The season ends with cold-open material as a cold-closer, as the BTK killer dresses himself in women’s undergarments and a mask again, and perhaps an autoasphyxiation ritual involving a rope and various souvenirs from the people he’s killed. This is more or less how the season started, so we’re back on the timeline that’s going to stretch out nearly 25 more years until he’s finally arrested in 2005. It’s a haunting reminder that the innovative work to capture these boogeymen doesn’t always lead to justice. And Holden will have to learn to live with it.
• A new choral version of the theme over the opening credits. Next time, the show should add lyrics, perhaps along the lines of Shirley Bassey’s “Goldfinger.”
• Bill’s inadequacy in his family’s time of need finally leads to the inevitable break-up of his marriage. The last straw is Bill splitting town in the middle of teaching Brian how to flip burgers, only the latest of many short-circuited bonding moments. The boy won’t understand why he’s leaving home. And for Nancy, it doesn’t even matter anymore.
• “What is ‘Model T’?” “It’s a code name for Ford.”

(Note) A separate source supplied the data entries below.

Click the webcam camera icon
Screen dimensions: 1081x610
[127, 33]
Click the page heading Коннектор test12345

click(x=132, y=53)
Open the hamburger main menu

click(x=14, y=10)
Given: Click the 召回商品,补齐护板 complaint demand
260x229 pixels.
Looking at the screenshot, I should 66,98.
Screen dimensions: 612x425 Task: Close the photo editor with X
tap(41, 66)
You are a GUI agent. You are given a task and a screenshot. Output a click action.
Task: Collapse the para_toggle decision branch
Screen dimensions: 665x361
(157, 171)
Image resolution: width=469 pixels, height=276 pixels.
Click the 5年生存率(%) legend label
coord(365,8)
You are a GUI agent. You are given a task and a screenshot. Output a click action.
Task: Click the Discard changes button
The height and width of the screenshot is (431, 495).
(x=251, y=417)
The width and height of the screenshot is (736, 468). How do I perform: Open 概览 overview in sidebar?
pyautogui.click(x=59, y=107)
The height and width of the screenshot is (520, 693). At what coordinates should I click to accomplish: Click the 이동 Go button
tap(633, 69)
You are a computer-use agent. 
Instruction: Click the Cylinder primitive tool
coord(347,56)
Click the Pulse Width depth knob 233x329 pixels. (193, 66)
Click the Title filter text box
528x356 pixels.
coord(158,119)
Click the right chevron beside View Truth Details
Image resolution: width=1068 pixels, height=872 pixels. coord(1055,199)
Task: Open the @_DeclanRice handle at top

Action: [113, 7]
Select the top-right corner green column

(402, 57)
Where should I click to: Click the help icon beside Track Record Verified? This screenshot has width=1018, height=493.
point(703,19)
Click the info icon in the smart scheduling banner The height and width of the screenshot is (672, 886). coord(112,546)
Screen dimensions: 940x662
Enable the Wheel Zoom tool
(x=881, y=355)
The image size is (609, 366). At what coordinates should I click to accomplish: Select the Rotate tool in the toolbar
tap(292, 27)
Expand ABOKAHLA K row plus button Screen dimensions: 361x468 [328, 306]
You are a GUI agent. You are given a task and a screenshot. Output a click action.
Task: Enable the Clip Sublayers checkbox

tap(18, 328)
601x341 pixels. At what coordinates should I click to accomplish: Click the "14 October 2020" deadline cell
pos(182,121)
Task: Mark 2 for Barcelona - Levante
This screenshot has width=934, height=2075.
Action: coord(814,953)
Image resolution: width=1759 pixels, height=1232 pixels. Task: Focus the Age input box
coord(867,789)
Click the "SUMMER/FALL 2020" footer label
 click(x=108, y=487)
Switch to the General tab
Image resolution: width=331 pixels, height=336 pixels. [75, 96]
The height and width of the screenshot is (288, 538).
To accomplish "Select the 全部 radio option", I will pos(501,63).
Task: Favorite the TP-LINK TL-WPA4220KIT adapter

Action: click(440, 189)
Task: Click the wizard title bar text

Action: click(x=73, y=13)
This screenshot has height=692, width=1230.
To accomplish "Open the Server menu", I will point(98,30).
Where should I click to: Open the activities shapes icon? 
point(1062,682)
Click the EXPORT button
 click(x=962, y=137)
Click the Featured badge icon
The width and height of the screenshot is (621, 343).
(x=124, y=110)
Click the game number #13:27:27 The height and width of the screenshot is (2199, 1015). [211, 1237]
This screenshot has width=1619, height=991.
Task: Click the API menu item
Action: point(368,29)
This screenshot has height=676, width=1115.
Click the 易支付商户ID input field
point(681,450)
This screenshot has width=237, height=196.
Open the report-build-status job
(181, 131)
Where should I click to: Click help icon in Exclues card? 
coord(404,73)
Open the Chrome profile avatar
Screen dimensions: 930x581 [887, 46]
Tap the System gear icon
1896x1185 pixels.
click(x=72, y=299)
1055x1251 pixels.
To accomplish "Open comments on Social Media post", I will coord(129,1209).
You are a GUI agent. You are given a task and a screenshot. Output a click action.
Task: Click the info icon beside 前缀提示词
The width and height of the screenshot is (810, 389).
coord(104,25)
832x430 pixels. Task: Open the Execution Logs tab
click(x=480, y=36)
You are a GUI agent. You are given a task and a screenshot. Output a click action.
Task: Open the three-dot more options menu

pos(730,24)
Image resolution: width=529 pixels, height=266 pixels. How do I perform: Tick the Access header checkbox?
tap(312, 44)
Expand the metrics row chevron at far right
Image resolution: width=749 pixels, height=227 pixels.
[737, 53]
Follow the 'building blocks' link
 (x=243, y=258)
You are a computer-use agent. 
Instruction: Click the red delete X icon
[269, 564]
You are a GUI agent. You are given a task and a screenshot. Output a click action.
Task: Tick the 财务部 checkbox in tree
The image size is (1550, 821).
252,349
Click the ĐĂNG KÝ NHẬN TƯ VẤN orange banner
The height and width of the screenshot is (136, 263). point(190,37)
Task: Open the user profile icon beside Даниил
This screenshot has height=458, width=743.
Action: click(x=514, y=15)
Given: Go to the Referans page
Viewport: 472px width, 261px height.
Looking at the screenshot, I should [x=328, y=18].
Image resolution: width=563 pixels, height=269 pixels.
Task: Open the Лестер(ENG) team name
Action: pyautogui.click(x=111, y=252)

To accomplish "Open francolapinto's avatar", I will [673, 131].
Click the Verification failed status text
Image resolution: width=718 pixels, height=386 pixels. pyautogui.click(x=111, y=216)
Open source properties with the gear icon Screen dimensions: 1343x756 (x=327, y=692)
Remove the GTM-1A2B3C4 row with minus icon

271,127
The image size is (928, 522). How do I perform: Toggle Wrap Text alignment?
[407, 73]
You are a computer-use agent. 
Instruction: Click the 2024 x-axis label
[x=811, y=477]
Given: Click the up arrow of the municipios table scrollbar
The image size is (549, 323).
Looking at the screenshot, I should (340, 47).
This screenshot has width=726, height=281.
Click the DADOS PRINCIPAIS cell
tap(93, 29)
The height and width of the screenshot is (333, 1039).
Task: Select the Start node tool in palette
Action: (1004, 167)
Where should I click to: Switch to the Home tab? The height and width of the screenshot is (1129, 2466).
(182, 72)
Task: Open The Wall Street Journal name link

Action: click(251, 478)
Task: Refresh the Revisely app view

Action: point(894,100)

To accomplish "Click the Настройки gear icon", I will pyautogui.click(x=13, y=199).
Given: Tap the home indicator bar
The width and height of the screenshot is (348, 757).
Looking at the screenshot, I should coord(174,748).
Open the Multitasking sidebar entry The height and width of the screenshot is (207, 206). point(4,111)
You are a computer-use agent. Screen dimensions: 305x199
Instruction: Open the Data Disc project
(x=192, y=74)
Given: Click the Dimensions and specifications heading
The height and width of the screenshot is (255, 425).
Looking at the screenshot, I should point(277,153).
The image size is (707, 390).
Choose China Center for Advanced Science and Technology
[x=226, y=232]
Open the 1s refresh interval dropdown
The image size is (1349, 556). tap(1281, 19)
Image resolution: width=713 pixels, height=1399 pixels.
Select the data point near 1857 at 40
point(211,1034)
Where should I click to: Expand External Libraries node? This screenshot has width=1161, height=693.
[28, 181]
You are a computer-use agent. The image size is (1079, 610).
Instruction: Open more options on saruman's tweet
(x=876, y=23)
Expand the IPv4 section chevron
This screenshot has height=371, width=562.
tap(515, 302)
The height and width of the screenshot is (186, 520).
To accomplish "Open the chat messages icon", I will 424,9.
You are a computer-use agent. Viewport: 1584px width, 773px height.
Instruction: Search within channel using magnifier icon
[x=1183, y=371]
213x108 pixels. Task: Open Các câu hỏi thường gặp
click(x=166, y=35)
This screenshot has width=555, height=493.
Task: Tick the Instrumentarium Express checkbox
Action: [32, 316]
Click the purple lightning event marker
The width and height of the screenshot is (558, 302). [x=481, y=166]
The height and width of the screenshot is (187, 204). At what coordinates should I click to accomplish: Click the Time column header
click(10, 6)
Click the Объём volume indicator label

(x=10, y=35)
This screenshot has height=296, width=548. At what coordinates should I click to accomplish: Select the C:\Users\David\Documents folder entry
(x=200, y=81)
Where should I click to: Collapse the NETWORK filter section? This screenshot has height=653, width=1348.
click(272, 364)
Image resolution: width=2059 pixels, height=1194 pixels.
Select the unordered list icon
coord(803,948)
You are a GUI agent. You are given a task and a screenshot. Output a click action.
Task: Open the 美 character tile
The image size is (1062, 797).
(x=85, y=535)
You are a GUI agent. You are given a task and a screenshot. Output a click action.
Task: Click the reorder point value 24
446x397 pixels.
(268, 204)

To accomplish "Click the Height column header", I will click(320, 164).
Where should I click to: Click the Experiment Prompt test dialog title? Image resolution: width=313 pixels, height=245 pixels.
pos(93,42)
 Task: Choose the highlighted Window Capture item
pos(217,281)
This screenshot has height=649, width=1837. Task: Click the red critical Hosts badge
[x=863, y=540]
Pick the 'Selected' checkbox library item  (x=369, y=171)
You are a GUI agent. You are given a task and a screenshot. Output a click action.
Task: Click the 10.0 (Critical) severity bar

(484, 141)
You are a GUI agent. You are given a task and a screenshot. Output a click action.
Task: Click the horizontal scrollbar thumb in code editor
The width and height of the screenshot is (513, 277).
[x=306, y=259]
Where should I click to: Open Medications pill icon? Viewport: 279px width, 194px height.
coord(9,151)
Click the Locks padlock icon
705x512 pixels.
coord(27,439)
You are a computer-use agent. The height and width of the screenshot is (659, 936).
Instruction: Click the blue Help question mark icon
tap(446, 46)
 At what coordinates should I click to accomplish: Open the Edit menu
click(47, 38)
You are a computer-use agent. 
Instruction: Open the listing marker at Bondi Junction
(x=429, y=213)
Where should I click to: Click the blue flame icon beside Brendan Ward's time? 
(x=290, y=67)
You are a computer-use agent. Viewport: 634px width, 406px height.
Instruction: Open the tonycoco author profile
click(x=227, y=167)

• Another thesis statement of a line from Tanya, who says of Holden’s profile, “That’s what every cop in Atlanta looks for, for every crime.”
• Perhaps there’s some thematic justification for Wendy having no part in this episode at all, but her brief appearance at the end suggests more simply that there wasn’t a need for her. By and large, I agree with The Ringer’s Alison Herman about the value of Wendy’s enhanced role in season two, which is especially crucial on a show that often confronts violence against women, but there’s still more room for growth.